Enfin, troisièmement, et c’est la clé de tout, peut-être, Jésus nous invite à la confiance. Si Dieu est Père, comme tout le discours sur la montagne le développe, nous pouvons nous remettre entre ses mains. A cinq reprises, dans ces quelques lignes, il emploie le même verbe en grec que nos traductions rendent par le mot « souci » ou le verbe « se soucier ». Pour illustrer son propos, il nous donne en exemple les oiseaux du ciel et les lis des champs. Puisqu’ils ont été créés par Dieu, on peut bien penser qu’ils ont leur fonction dans la création, un rôle bienfaisant à tenir dans lequel ils sont indispensables.
C’est encore plus vrai de l’homme, évidemment. Chaque homme est un collaborateur de Dieu et son travail consiste à gérer les richesses qu’il lui confie : « Emplissez la terre et dominez-la », avait dit le Créateur au premier couple humain (Gn 1, 28). C’est justement parce que l’homme est le « lieu-tenant » de Dieu qu’il peut, en toutes circonstances, garder la sérénité : « Regardez les oiseaux du ciel… votre Père céleste les nourrit. Ne valez-vous pas beaucoup plus qu’eux ?… Observez comment poussent les lis des champs… Si Dieu habille ainsi l’herbe des champs, qui est là aujourd’hui, et qui demain sera jetée au feu, ne fera-t-il pas bien davantage pour vous, hommes de peu de foi ? »

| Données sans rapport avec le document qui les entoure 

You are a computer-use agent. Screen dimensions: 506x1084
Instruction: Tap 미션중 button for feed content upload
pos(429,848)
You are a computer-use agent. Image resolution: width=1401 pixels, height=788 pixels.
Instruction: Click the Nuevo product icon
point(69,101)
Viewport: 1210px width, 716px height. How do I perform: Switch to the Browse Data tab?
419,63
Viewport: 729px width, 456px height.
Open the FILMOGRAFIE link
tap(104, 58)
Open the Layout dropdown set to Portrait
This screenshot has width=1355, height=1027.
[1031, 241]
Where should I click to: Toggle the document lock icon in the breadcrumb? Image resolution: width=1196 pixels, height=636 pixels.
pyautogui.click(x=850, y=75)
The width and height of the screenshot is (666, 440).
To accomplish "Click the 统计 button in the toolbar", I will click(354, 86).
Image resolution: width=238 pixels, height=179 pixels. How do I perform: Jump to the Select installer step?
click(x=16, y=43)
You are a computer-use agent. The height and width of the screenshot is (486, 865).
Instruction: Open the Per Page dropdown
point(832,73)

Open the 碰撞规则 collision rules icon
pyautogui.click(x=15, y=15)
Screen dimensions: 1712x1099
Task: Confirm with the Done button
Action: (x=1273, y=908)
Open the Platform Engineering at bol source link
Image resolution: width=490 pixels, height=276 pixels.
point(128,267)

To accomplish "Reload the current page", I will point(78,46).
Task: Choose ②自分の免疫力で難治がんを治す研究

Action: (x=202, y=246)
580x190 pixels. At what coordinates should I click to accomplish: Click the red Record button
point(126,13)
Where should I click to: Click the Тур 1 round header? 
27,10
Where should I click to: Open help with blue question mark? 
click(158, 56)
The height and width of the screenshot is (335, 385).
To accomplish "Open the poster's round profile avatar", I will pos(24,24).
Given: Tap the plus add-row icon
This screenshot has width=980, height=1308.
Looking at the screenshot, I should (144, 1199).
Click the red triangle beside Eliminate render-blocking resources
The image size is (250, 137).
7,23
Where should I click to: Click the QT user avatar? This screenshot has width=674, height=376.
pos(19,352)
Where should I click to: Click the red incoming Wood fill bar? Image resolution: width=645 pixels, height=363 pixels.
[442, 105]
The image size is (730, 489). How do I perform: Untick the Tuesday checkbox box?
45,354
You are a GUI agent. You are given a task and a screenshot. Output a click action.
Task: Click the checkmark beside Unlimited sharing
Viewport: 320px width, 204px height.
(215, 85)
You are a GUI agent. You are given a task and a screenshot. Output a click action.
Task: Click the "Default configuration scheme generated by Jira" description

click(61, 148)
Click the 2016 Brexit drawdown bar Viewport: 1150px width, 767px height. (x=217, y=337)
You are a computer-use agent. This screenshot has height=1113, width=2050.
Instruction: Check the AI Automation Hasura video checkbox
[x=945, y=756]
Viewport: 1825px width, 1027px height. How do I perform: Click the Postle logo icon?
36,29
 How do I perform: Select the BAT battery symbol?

Je reviens aux demandes du Notre Père : « Donne-nous notre pain… Pardonne-nous… Délivre-nous du mal. » Ce sont des paroles de confiance absolue. Les versets que nous lisons ici ne font que commenter cette confiance qui est le tout de la vie du croyant. Une seule chose compte : entrer dans les vues de Dieu, s’attacher à son projet et tout faire pour y correspondre : « Cherchez d’abord son Royaume et sa justice, et tout cela vous sera donné par-dessus le marché. » En d’autres termes, ajustez (c’est le sens profond du mot « justice ») votre conduite à la pensée même de Dieu, à son dessein d’amour, devenez-en de plus en plus les artisans pour la petite part qui vous revient de cette tâche. Pour le reste, ne cessez pas de lui faire confiance, « votre Père sait ce dont vous avez besoin avant que vous le lui demandiez » (Mt 6, 8).